TIP: The Eduction processor includes resource files for many standard grammars. You can also upload the Named Entity Recognition grammars package, which includes grammars for the premium GOV, PBI, PCI, PHI, and PII grammar packages). For properties such as Resource Files or [MyPostProcessingTask] Script you can enter the name of a OpenText grammar file or Lua script, such as address_eng.ecr or normalize_money.lua. The processor uses the corresponding file from its resources directory.
Properties
| Name | Default Value | Description |
|---|---|---|
| IDOL License Service |
An IdolLicenseServiceImpl that provides a way to communicate with a Knowledge Discovery License Server. |
|
| Named Entity RecognitionConfiguration Parameters |
The configuration options available in the Eduction processor are Named Entity Recognition configuration parameters, which allow you to choose the entities to extract, and configure the extraction process. The available parameters are the same as the standard Named Entity Recognition Configuration Parameters, with simplified names (for example including spaces between words). You must set Entity, Entity Field, and Resource Files for the processor. The Post Processing Tasks and Pre Filtering Tasks options require additional configuration. To add a post-processing or pre-filtering task, select the option and type a task name, and click Ok. In the processor configuration, click Apply, and then reopen the processor configuration. The configuration now includes additional configuration options for the task. For more information about how to configure Named Entity Recognition, refer to the Named Entity Recognition User and Programming Guide and Named Entity Recognition Grammars User Guide. |
Relationships
| Name | Description |
|---|---|
| success | Successfully processed FlowFiles are routed to this relationship. |
| failure | FlowFiles that had an invalid or unknown format. |
Advanced Configuration
The Eduction processor has an advanced configuration interface, which provides guided setup for configuration. This interface also includes tabs that allow you to upload grammar packs, and code editors that allow you to create custom grammars and write Lua post-processing scripts, along with samples to demonstrate how to complete common tasks.

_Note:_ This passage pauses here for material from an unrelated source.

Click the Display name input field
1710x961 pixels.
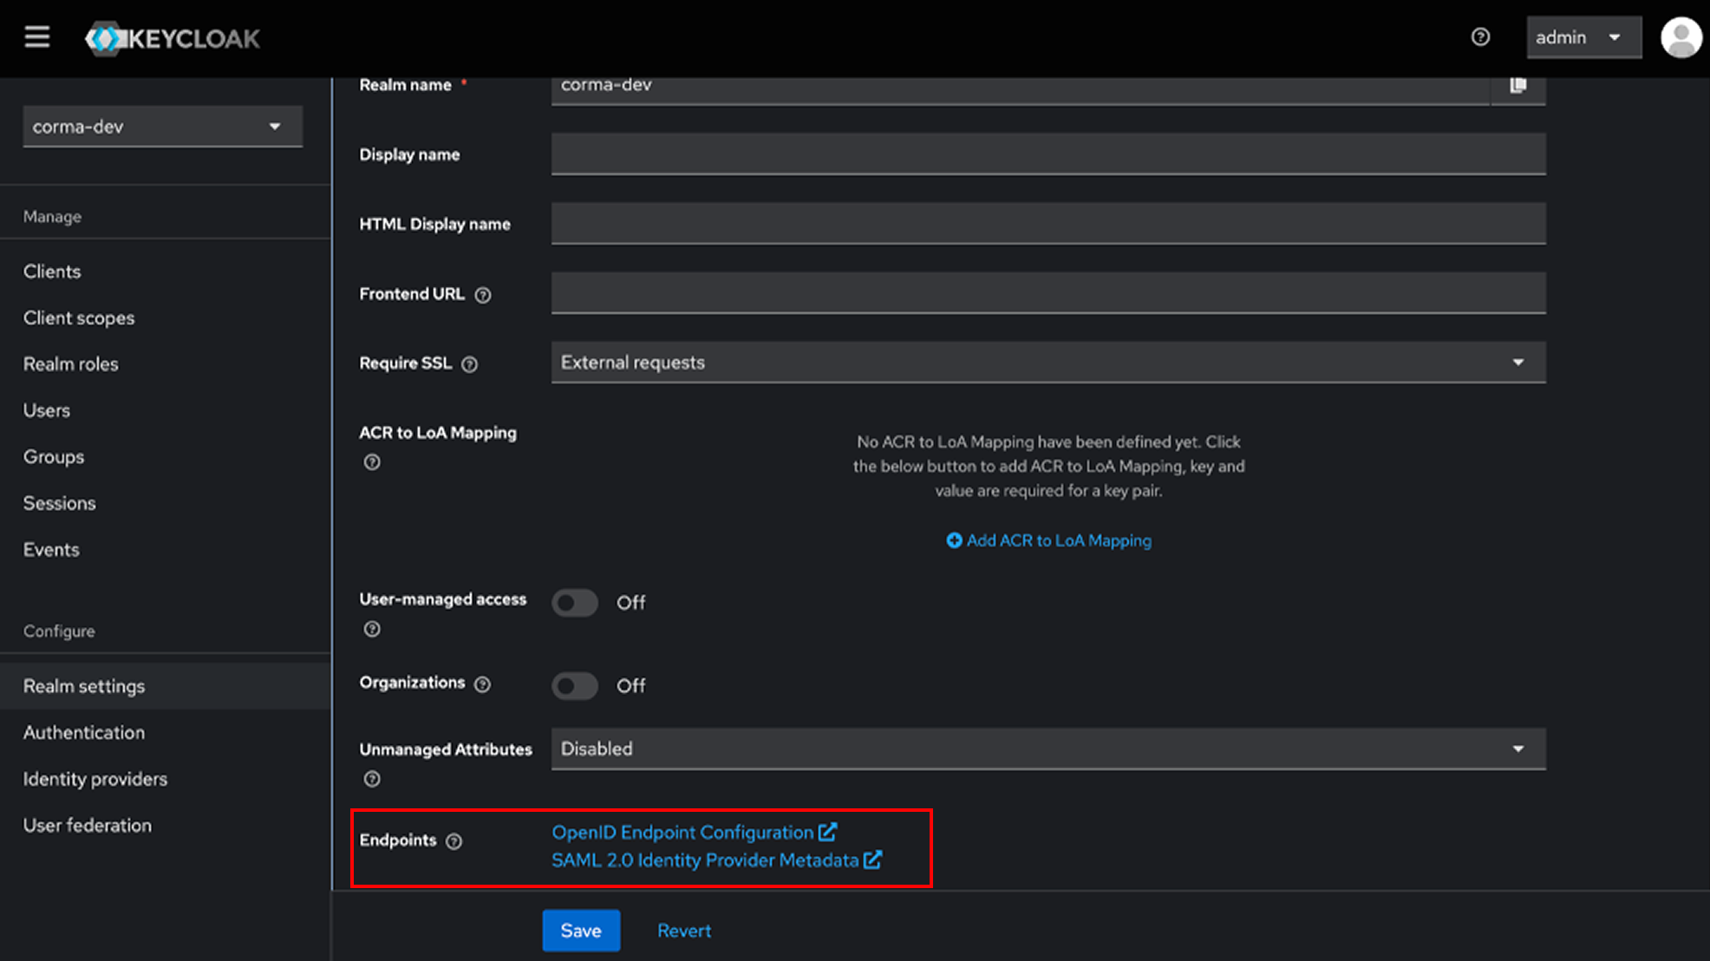pyautogui.click(x=1048, y=154)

To open the advanced configuration interface, right-click the processor and click Advanced.
Upload Grammar Packages
The Grammar Packs tab allows you to upload grammar packages to your Eduction processor. You can use this tab to choose a downloaded grammar ZIP package file and upload it to NiFi Ingest to use in the processor.
Create Custom Grammars
The Custom Grammars tab has a text editor that allows you to create a custom grammar, along with the DTD that describes the grammar format, and several sample grammars that provide simple examples that you can use to create your own grammars. For more information about grammar formats, refer to the Named Entity Recognition User and Programming Guide.
Write Custom Processing Scripts
The Custom Processing tab has a text editor that allows you write a custom Lua post-processing script to use for matches from this processor. It includes samples that provide information about the main script functions that you can use to process matches. For more information about Lua post-processing, refer to the Named Entity Recognition User and Programming Guide.